[Excerpt from a dataset]

════════════════════

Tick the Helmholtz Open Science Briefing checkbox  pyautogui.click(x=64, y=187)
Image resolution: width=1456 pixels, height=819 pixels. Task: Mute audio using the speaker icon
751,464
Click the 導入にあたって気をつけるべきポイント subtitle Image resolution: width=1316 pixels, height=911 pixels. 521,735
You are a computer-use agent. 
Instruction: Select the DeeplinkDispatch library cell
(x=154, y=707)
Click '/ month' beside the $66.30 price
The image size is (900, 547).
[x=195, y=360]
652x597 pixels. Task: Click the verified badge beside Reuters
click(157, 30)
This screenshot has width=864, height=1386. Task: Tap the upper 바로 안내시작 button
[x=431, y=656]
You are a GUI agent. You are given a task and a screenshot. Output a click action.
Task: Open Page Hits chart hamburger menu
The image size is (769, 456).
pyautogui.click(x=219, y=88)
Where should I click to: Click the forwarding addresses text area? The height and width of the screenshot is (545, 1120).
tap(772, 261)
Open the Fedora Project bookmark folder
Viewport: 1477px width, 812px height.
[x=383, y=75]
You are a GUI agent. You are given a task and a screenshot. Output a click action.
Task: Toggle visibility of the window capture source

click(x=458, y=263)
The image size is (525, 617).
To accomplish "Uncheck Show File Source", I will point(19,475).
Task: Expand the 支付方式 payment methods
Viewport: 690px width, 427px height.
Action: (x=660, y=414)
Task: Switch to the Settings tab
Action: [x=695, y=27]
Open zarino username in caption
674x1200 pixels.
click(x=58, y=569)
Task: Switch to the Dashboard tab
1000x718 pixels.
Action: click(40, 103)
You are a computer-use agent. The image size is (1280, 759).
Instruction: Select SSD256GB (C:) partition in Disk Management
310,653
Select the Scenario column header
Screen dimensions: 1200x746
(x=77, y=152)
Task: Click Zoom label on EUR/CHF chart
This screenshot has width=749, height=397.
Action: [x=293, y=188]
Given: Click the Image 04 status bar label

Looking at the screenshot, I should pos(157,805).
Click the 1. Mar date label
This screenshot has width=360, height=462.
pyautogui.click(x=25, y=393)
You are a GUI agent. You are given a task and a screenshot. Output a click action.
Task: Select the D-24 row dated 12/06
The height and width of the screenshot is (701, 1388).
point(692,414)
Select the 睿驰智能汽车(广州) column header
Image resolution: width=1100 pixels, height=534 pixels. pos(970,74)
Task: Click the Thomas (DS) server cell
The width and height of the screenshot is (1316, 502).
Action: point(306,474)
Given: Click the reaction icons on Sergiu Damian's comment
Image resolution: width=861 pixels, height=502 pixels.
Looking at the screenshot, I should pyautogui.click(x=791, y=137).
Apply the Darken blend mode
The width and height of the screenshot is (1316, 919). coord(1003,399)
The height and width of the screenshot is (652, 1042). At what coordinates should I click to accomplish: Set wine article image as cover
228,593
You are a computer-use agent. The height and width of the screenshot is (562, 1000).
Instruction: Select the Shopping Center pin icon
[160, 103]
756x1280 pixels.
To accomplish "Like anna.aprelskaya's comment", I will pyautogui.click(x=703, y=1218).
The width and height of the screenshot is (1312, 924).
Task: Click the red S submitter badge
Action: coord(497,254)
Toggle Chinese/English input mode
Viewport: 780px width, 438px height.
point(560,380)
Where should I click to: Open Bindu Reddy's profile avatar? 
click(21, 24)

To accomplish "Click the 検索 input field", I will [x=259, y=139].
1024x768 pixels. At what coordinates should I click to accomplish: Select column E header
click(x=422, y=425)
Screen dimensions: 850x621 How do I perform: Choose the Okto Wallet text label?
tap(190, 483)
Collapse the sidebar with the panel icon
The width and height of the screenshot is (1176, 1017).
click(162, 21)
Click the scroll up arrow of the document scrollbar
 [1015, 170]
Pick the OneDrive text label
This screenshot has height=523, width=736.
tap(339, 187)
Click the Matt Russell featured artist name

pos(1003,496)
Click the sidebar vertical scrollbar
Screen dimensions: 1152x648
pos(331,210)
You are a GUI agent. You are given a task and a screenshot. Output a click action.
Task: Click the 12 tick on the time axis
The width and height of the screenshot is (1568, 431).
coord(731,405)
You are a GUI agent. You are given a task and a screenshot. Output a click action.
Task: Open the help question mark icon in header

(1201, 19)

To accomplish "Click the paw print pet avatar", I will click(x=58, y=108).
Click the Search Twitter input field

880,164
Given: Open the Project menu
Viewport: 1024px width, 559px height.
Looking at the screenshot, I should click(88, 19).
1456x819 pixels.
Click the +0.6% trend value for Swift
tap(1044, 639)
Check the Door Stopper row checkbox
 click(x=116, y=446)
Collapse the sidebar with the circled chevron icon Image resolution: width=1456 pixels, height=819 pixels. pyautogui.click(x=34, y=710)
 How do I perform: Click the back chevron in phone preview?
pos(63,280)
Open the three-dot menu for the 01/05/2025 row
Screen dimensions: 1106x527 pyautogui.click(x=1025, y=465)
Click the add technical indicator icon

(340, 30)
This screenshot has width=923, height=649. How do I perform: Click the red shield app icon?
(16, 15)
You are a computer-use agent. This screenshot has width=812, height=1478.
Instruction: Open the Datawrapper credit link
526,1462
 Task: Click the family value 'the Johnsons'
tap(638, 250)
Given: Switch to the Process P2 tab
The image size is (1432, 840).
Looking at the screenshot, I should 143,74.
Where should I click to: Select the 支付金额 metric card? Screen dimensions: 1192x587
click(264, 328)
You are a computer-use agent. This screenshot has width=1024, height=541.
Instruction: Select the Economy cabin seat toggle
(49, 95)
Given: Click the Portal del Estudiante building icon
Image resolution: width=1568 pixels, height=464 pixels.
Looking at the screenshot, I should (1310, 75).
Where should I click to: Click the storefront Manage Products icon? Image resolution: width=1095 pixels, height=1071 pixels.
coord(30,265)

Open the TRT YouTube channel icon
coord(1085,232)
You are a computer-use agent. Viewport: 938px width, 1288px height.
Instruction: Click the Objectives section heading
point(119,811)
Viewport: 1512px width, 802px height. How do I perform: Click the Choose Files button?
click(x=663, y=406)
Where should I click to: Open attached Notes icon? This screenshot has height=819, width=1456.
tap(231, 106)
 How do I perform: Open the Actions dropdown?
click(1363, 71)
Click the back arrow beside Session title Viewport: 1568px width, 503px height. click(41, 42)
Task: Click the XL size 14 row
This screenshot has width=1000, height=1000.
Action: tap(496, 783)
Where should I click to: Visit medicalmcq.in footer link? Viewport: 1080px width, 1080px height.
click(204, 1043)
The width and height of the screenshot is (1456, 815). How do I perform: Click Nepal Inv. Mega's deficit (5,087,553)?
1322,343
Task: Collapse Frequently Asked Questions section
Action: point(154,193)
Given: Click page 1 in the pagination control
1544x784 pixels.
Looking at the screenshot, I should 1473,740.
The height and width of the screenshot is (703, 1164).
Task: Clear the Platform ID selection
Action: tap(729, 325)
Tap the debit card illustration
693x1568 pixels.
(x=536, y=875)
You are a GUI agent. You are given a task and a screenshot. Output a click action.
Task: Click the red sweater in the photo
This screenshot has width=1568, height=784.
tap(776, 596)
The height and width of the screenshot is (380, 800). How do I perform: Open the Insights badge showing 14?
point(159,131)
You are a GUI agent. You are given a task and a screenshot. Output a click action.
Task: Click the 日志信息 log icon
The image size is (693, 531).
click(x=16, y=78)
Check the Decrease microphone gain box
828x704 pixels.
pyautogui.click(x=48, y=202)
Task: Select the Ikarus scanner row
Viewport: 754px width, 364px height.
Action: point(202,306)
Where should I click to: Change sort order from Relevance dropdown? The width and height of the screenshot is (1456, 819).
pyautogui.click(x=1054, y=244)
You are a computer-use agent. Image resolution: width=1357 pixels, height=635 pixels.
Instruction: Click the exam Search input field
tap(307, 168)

════════════════════

## Work instructions
In how many lines of the records above does the word "sidebar" appear? Reply with the number alone.

## Solution below
3